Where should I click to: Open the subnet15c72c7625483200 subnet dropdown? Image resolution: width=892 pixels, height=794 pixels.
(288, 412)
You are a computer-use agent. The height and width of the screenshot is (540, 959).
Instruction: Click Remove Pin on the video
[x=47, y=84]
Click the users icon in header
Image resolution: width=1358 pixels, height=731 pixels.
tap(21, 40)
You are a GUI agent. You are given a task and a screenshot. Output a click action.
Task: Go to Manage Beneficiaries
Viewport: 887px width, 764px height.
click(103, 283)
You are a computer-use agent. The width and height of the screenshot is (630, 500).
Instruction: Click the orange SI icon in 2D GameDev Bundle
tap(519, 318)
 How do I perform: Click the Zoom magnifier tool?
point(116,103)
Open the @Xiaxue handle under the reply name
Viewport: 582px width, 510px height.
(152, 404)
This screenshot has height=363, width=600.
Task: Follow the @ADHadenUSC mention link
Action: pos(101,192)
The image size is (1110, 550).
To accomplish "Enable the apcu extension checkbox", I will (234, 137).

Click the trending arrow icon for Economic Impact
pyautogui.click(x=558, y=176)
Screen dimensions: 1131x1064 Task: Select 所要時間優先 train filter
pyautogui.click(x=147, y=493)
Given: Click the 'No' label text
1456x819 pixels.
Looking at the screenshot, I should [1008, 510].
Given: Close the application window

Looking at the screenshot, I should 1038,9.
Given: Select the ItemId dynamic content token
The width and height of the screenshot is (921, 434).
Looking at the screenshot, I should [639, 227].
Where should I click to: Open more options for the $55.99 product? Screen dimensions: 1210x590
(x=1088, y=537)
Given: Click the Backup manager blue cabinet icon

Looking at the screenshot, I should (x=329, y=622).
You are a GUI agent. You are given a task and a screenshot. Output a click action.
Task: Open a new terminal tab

*ACTION ITEM*
Exactly the lines from the one with "Given: Click the Backup" through the end of the entries, both included, should be written out, and no others.

*REPLY*
Given: Click the Backup manager blue cabinet icon

Looking at the screenshot, I should (x=329, y=622).
You are a GUI agent. You are given a task and a screenshot. Output a click action.
Task: Open a new terminal tab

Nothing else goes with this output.